**EXERCISE REQUIREMENTS:**
The reply should consist solely of the lines from the one with "At what coordinates" through the final line of the listing, copied exactly, with no pictures.

**DATA SHOWN:**
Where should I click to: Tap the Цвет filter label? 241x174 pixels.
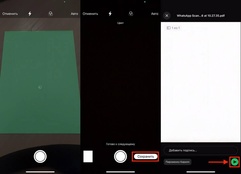[x=121, y=23]
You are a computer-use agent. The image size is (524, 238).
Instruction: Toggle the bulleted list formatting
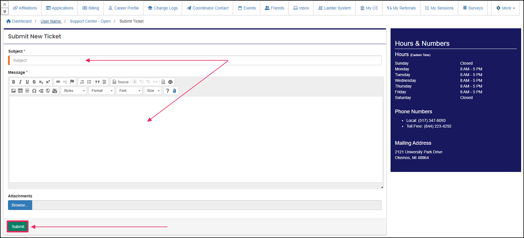[x=89, y=82]
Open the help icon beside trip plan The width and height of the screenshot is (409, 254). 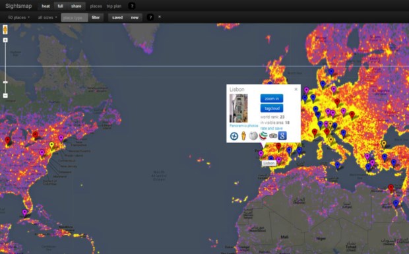132,6
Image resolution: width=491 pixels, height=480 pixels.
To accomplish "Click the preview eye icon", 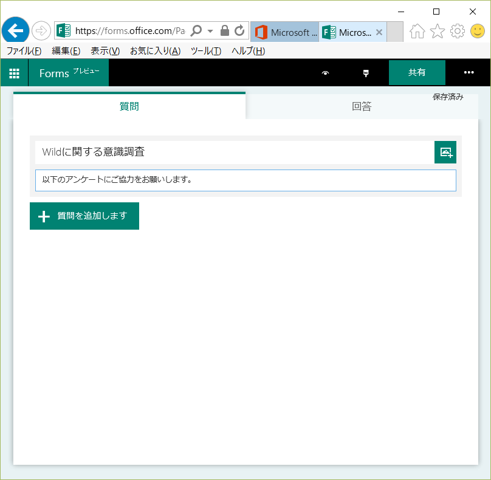I will [x=326, y=73].
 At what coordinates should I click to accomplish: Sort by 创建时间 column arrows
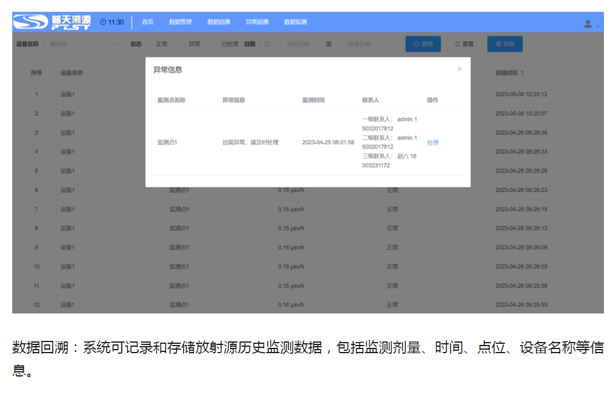tap(522, 73)
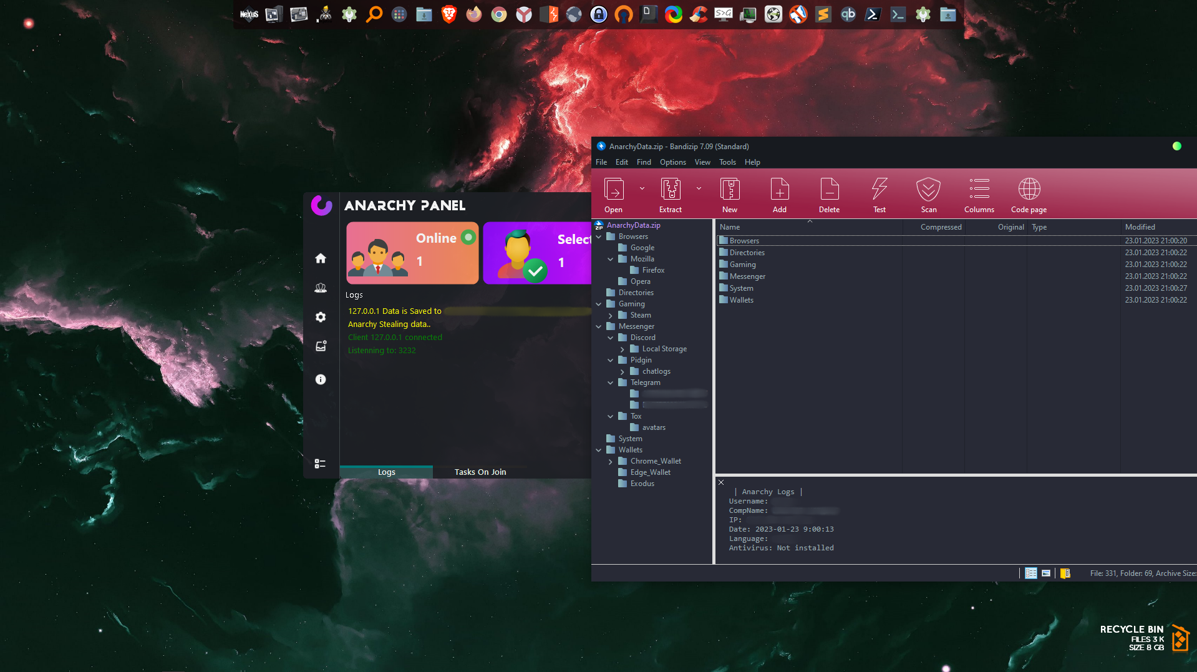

**EXERCISE RESULT:**
 At what coordinates should I click to accomplish: Sort by 创建时间 column arrows
tap(522, 73)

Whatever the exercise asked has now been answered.